|
Continued from previous page
Ndidi Okonkwo Nwuneli, W'95
It was during the summer of 1998
in Hebron in the West Bank that a pointed
question from a Palestinian entrepreneur
indelibly defined Ndidi Okonkwo
Nwuneli's future.
She was consulting for the Center for
Middle East Competitive Strategy while
getting her MBA at Harvard when an
entrepreneur she was advising asked her,
"Why are you helping us in our country
when yours is such a mess?"
"I think this was a defining moment
for me," says Nwuneli, a native of
Nigeria and the founding executive
director of the FATE Foundation, a
two-year-old nonprofit organization
created to foster wealth in Nigeria via
entrepreneurship.
Nwuneli returned to McKinsey,
where she had begun her post-Wharton
career, for seven months after graduating
with her MBA. But she continued to
think about Nigeria, a nation torn apart
by government corruption and poverty,
and how she could use her education
and experience to help her people.
A phone call from Fola Adeola, managing
director of Nigeria's Guaranty Trust
Bank whom she had met after a speech
he made, gave her a place to start. Adeola
shared Nwuneli's view that wealth creation
through entrepreneurship, rather
than programs designed to alleviate
poverty, would help Nigerians improve
their lives. He wanted to target Nigeria's
recent college graduates, 70 percent of
whom are unemployed, with a nonprofit
foundation that would provide the skills,
tools, networks, and financing necessary
to ultimately start thousands of new
businesses capable of employing tens of
thousands of Nigerians.
Nwuneli, excited by the prospect
of returning to Nigeria to lead a project
she believed could help thousands of
Nigerians, pulled together a strategic
plan outlining how FATE could and
should evolve. Shortly thereafter,
Nwuneli became FATE's first executive
director.
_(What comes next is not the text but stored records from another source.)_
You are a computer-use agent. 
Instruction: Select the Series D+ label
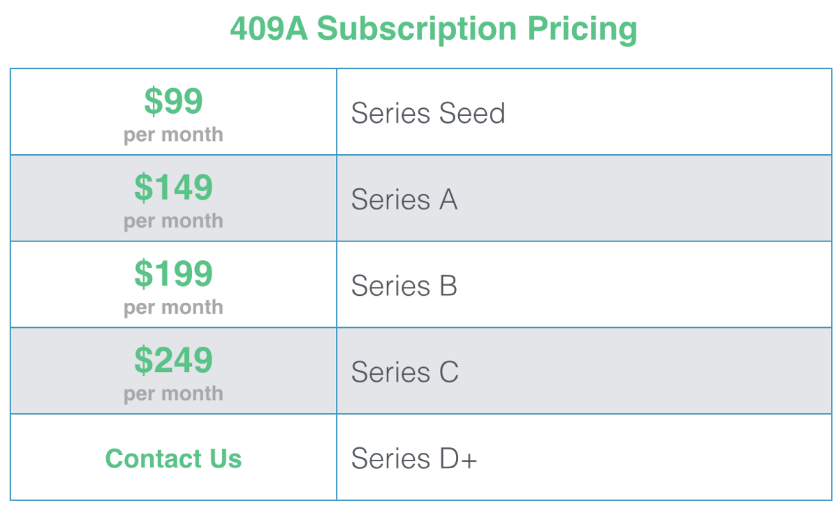(414, 458)
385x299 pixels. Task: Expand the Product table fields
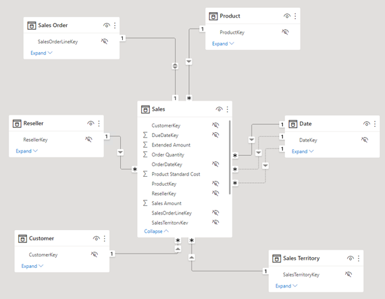point(223,44)
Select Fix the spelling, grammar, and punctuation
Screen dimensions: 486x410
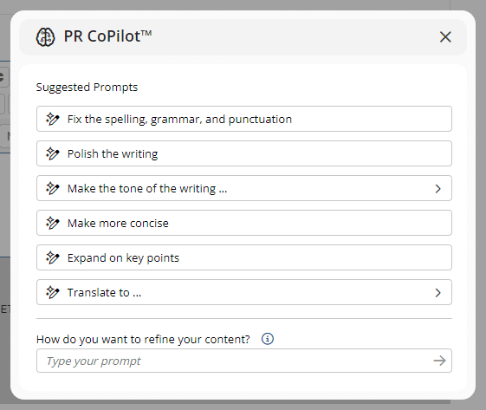[x=244, y=119]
She resigned her post at
McKinsey, moved back to Nigeria,
and founded FATE in March of 2000.
A developing country, Nigeria faces
massive hurdles and societal problems.
Per capita income is less than $300 per
person, and 69 percent of the population
live on less than a dollar a day,
despite the fact that, as Africa's leading
oil-producing country, Nigeria produces
more than 10 percent of the oil used in
the United States. "It's a very corrupt
country, and very little trickles down to
the masses," says Nwuneli. In the early
1990s, massive government spending
ballooned the budget deficit. Interest
rates and inflation soared, and more
recent government efforts to reduce the
county's dependence on oil exports and
sustain noninflationary growth have
failed, in large part because of endemic
corruption.
Nigeria's shrinking economy and
dependence on oil exports means that
very few jobs exist, even for Nigerians
with college degrees. "This is why crime
and prostitution rates are increasing in
Nigeria," Nwuneli says. "We have all
these recent graduates who feel that they
have skill, and relative to everyone are
actually quite privileged. But they still
can't get jobs. So you have all these people
sitting around idle," she says. While
governments of other developing countries
have recognized small business
development as one way to improve
economic growth, Nigerian initiatives
have instead focused on very small,
"micro" entrepreneurs in rural areas,
leaving the country's recent college
graduates with few options.
Nwuneli and Adeola hope to change
this. With the help of donors, including
the Seven-Up Bottling Company, the
Ford Foundation, and Arthur Andersen,
Nwuneli and the FATE staff created
three programs. The core program,
The FATE Programme for Aspiring
Entrepreneurs, combines a five-month
educational program with mentoring
and a financing support plan for recent
graduates.
Three classes have now graduated
from the program, and Nwuneli has
learned some critical lessons along the
way. "We found with our first class that
despite the fact that many people are
unemployed, they are not necessarily
motivated to improve their situations,"
she says. Fifteen of the program's initial
20 students (190 applied for admission)
graduated, but only four businesses got
off the ground, and problems such as
spotty attendance and tardiness were
common.
"What we saw was that we had to get
tougher with the standards," she says.
FATE officials tightened admissions
standards, forcing applicants to take an
examination, write an essay, and come
for an interview. Once accepted, students
were also expected to attend classes
regularly and on time. "When people
were late for class, we locked the door.
Participants who missed consecutive
classes were asked to leave the program,"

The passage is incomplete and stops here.